Cannot replicate the result after pretraining on COCO #19

Open Skaldak opened 3 years ago

Skaldak commented 3 years ago

Thanks for your outstanding work and remarkable results! However, after several attempts on different random seeds, we cannot replicate the result (10 shot mAP 12.5 and 30 shot mAP 14.7) after pretraining on COCO by ourselves. To our surprise, the result seems just fine when we use your pretrained model on COCO. Also, we find that you only use 20000+ base only images in pretraining phase, rather than images with base and novel ground truths. Is this for not recognizing novel classes as background in RPN? Could you maybe explain this?

YoungXIAO13 commented 3 years ago

Hi @Skaldak

Thanks for asking! I'm actually curious about the performance gap obtained by your retraining.

And could you please check this line is continue or break in your case? In the first commit, we set it to break in order to filter out all images containing novel classes, which results in the 20K+ images used for the base-class pre-training. Then, we realize that a better performance can be achieved simply by using all images containing base class while treating novel class as background (see Issue#5 in TFA). Therefore, we change it to continue.

Also, have you compiled all the lib files correctly in the suggested environments and completed the whole training of 20 epochs?

Skaldak commented 3 years ago

Thanks for your explanation. We trained everything using your hyper-parameters, 20 epochs included. We have transplanted the code to PyTorch 1.0 though, for compatible issues, still using all lib files compiled with PyTorch 0.4. Everything worked just fine and the fine-tuning upon your pretrained model also produced positive results (10 shot mAP 12.9 and 30 shot mAP 13.5 on COCO). The line you referred to is break in our testing version, yielding a 10 shot mAP ~7.3. We tried continue as well with mAP ~10.8. I'm curious about your results in each setting.
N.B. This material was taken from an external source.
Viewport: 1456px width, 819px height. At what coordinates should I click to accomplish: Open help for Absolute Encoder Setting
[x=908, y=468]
Thanks again for your quick reply!

YoungXIAO13 commented 3 years ago

The results in paper are obtained with break, using continue could usually brings us ~2 points boost on COCO.
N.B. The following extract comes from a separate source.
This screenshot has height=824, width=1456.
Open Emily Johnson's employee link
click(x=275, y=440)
Training directly with PyTorch 1.0 with lib files complied with PyTorch 0.4 could potentially brings some unpredictable issues in my opinion, I'm not sure you could get the same results even though you can train with compiled files (see some discussion here)

Another thing to check is that the backbone weight initialization, in my case, I simply initialized it with the ImageNet pretrained ResNet-101 even though the actual backbone is ResNet-50 for COCO.

For reproducible concerns, we've recently retrained the base-class training using ResNet-101 as backbone with batch_size=2 and epochs=9, and a further performance boost ~2 points can be achieved for both 10 shots and 30 shots. The pre-trained weights would also be released soon.

john2020-210 commented 3 years ago

Does anyone replicate the result on pascal voc with pytorch>=1.0? I only get the map=10.8

xiexijun commented 2 years ago

Thanks for your explanation. We trained everything using your hyper-parameters, 20 epochs included. We have transplanted the code to PyTorch 1.0 though, for compatible issues, still using all lib files compiled with PyTorch 0.4. Everything worked just fine and the fine-tuning upon your pretrained model also produced positive results (10 shot mAP 12.9 and 30 shot mAP 13.5 on COCO). The line you referred to is break in our testing version, yielding a 10 shot mAP ~7.3. We tried continue as well with mAP ~10.8. I'm curious about your results in each setting. Thanks again for your quick reply!

May I use your code for reference? My device doesn't support CUDA 8.0. The result I obtained by using the author's code for reproduction is very poor, the accuracy of 10 shot is only 21.35%.